Morning atmosphere in a healthy bazaar. © Sena Aji/Hivos

A culinary festival with the theme “Tumpeng Memuliakan Desa” (Tumpeng Glorify the Village) is aimed to influence the transition towards a healthy food consumption and sustainable management of natural resources. This festival involved culinary groups from various walks of life. Participants did their very best in creating various forms of healthy tumpeng that did not use white rice, but instead using healthier alternatives and locally sourced ingredients, such as corn, brown rice, tubers (such as cassava), mung beans or their combination.

“Tumpeng Semangat Desa” prepared by Weduaen. © Sena Aji/Hivos

 

Participants of PKK Desa Sukogidri set up the food. © Sena Aji/Hivos

Culinary competition judge from Indonesian Chef Association (ICA) tasting one of the menus. © Sena Aji/Hivos

“Every year, along with the ‘Egrang’ festival, a culinary festival is held to present healthy cuisine creations from various elements of the community in the Ledokombo Region and other parts of Jember. We expect the festival brings an added value to the current efforts to promote healthy, local, and sustainable food,” said Sutopo.
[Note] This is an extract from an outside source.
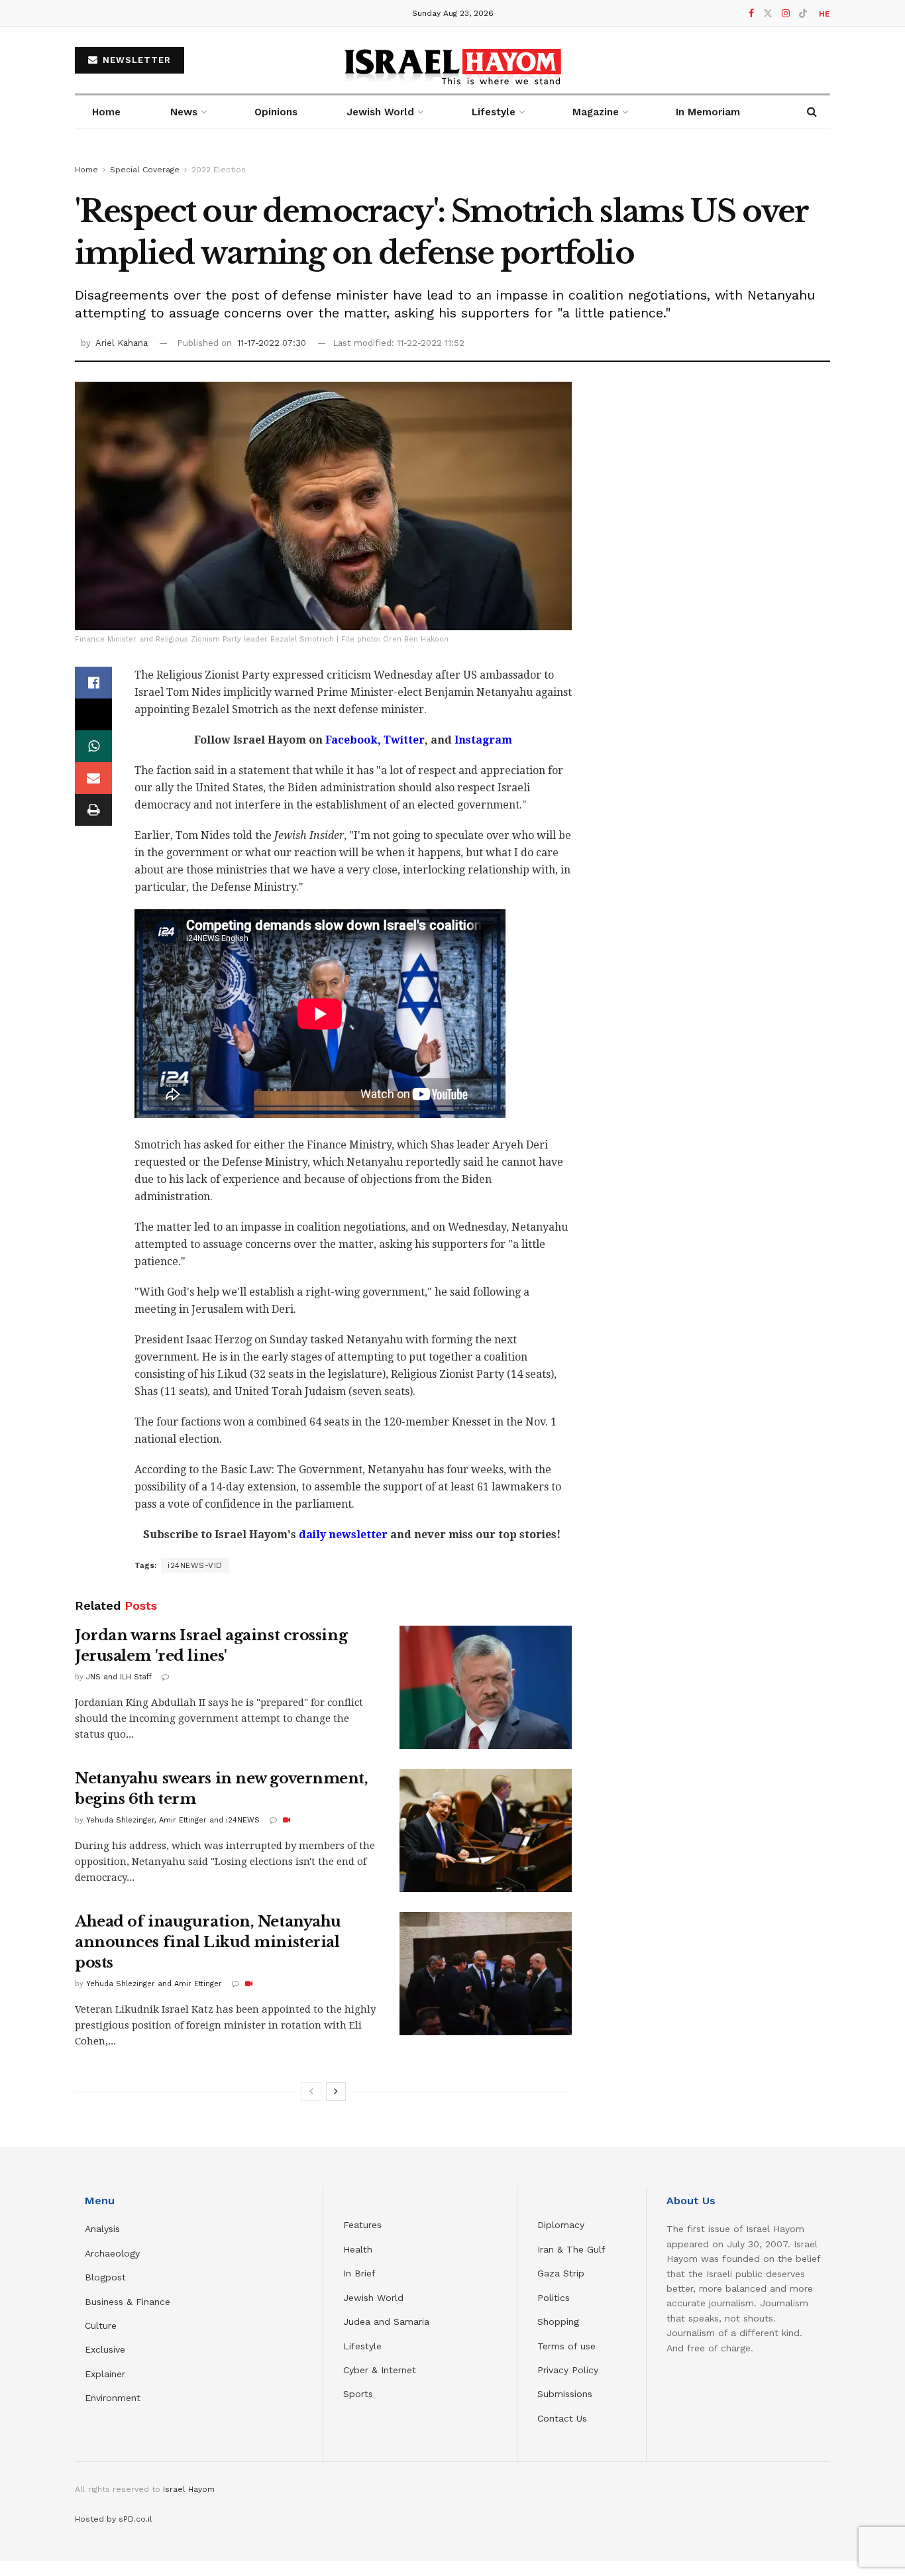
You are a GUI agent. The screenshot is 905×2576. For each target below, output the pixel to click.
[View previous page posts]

He further explained that the healthy food menu initiative is one of Tanoker’s main focuses in developing Ledokombo as an ecotourism village.
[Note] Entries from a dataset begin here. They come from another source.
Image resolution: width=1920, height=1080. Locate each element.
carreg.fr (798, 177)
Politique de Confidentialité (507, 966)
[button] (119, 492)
”Tumpeng Sewujo”, made by grandparents group (Sekolah Eyang). © Sena Aji/Hivos

 

 

 

 

 

 

Side dishes served as an additional menu in the tumpeng competition. © Sena Aji/Hivos

The tumpeng festival itself not only assesses the aesthetic aspects, but also aspects of the choice of main and supporting materials for the cone-making, starting from the content of natural ingredients, absence of chemicals, and flavor enhancers.

 

 

 

 

 

 

Tumpeng preparation by the grandparents group (Sekolah Eyang). © Sena Aji/Hivos

Regent (Bupati) of Jember, Hj. Faida, MMR, at the culinary festival before officially opening the event. © Sena Aji/Hivos
Grandparents culinary groups photo session. © Sena Aji/Hivos
Posing in front the place – Garasi Inspirasi / Inspirational Garage- where the grandparents school meet and do their activities. © Sena Aji/Hivos

Nineteen culinary groups participated in the tumpeng competition. There was a unique participant with the average age of 55 to 80 years old, namely “Sekolah Eyang” (Grandparents School). Apart from their age, the uniqueness of the menu presented is no less interesting. Sekolah Eyang presented a healthy tumpeng menu with unique names that attracted the attention of visitors. For example, Nasi Pistol (Pisang Tolo), which is a tumpeng that is modified with the basic ingredients of a local variety of bananas and cowpeas. There is also a menu called Sekipu (Oseng Kulit Puhung), an appetizing creation of stir-fried cassava skin. Not surprisingly, this group ranked in the top two in the tumpeng festival competition.

 

 

 

 

 

 

 

The agility of the 10th Egrang Festival contestants. © Dyama Khazim/Hivos

Flashmob Tari Pendalungan that promotes diversity in Jember. © Sena Aji/Hivos

Egrang Festival is a cultural celebration that grows from the community. Initiated by Tanoker, it has become an annual event of the Jember Regional Government as well as other local stakeholders as part of the commemoration of the International Day of Peace on September 21st.